Bruxelles, 20/12/2005 (Agence Europe) - Le gouverneur de la Banque d'Italie, Antonio Fazio, a finalement accepté le 19 décembre de donner sa démission, quelques jours après l'annonce de l'ouverture d'enquêtes à son égard, notamment, pour délit d'initié. J'ai pris cette décision « de manière autonome, avec la conscience tranquille », afin de « ramener la sérénité dans l'intérêt supérieur du pays et de la Banque d'Italie », dit-il dans un communiqué. Silvio Berlusconi a estimé qu'il s'agissait « d'un acte de grand sérieux et de grande responsabilité », alors que le directeur de la Banque centrale européenne (BCE), Jean-Claude Trichet, a avoué son soulagement en déclarant que c'était « la meilleure décision à prendre ». La crédibilité de la BCE était en jeu, M. Fazio étant membre de son Conseil des gouverneurs.

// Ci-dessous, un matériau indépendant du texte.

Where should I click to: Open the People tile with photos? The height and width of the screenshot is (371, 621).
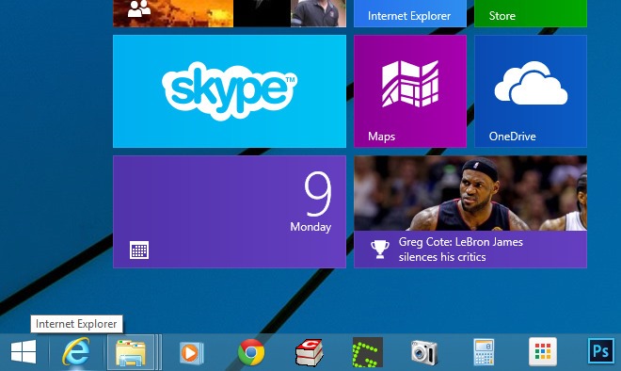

A la tête de la Banque d'Italie depuis douze ans, Antonio Fazio est mis en cause pour sa partialité dans la gestion des OPA du néerlandais ABN-Amro et de l'espagnol BBVA sur deux banques italiennes - OPA qu'il a tenté de faire échouer afin d'éviter la participation de banques étrangères dans le capital des banques nationales. Depuis des mois, la situation du Gouverneur de la Banque d'Italie n'était plus tenable. Gouvernement italien, opposition, patronat, syndicats, milieux de la finance et dernièrement la Commission européenne (qui a lancé une procédure d'infraction à l'encontre de l'Italie: voir EUROPE n° 9088), tous ont appelé le gouverneur à rendre des comptes, mais M. Fazio n'a cessé de se défendre avec fermeté, en affirmant qu'il agissait « conformément à la loi italienne » et qu'il n'avait « rien à se reprocher ». En définitive, ce qui accéléré sa chute, c'est l'incarcération la semaine dernière de Gianpiero Fiorani, ancien numéro un de la Banca popolare italiana, impliquée dans l'affaire de l'OPA d'ABN-Amro sur Antoveneta. M. Fiorani aurait offert entre 1999 et 2003 au gouverneur Fazio des « cadeaux somptueux » d'une valeur incalculable. La BCE a estimé qu'il s'agissait là d'une violation grave du code de conduite souscrit par les membres du Conseil des gouverneurs et a ouvert une enquête interne.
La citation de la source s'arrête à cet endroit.